Drug users can be assisted by the family through loving them, promoting and living according to moral values, throughout the society, which is easily misguided. There can be a list of several values, but the ones that dominate today’s world are homosexuality, abortion and sexual immorality. The family shows love to children through building personal, intimate relationships with children and spending time with them. Racial and ethnic issues can be addressed within the family, particularly, in the ways parents transmit or communicate cultural beliefs, values, behaviors and customs to children and the degree to which the child internalizes these messages. This takes on the cultural expectations and norms, and attains the skills of becoming a functional and competent member of a society that is racially diverse. The children are also educated by the family on moral values for them to mature, and convey these values to coming generations as a happy and safe place for every person to live and take pleasure in (Dossey & Keegan, 2013).

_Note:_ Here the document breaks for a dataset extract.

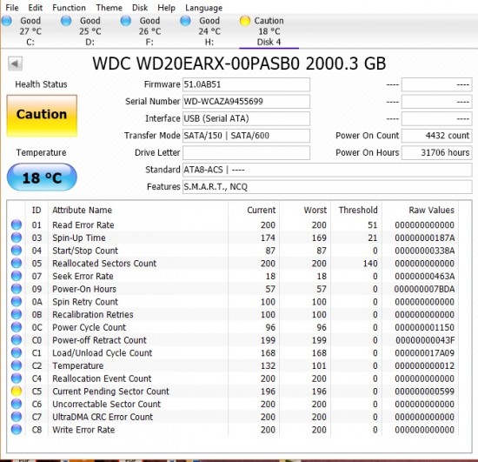Open the File menu
The height and width of the screenshot is (462, 478).
[12, 8]
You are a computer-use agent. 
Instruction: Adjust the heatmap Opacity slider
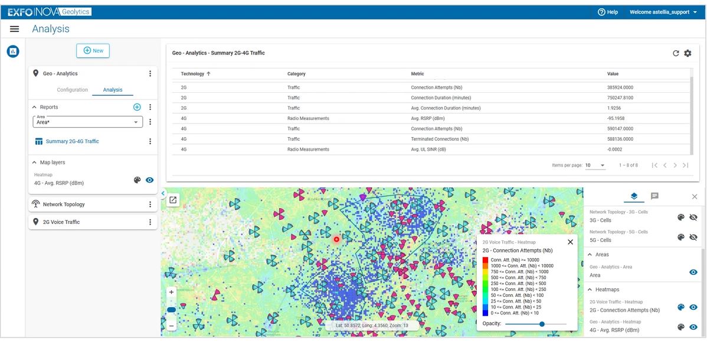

An aura can be described as a field of energy, which surrounds, goes through and extends out past the physical body, is electromagnetic, magnetic and electric and consist of types of lives that are varying and intelligent frequencies or vibrations. Chakras refer to electric energy wheels that are spinning and of diverse colors, which have several functions connecting fields of people’s energy, the wider Cosmic Energy Field, and bodies. Meridian can be described as the pathways of natural energy of the body exploited for healing. Intention is the mind’s focus on a specific healing achievement (Dossey & Keegan, 2013). Future and current implications of research for energy healing explain the era in which people are in, is the energy medicine period. A renewed belief in spirituality and holism being embraced by individuals as part of medicine has led to ancient healing wisdom being embraced again. Holistic or Energy Medicine’s future lies in humanistic, compassionate practitioners’ education.

References

Brooker, C., & Waugh, A. (2013). Foundations of nursing practice: Fundamentals of holistic care. Oxford: Mosby.

Dossey, B. M., & Keegan, L. (2013). Holistic nursing: A handbook for practice. Burlington, MA: Jones & Bartlett Learning.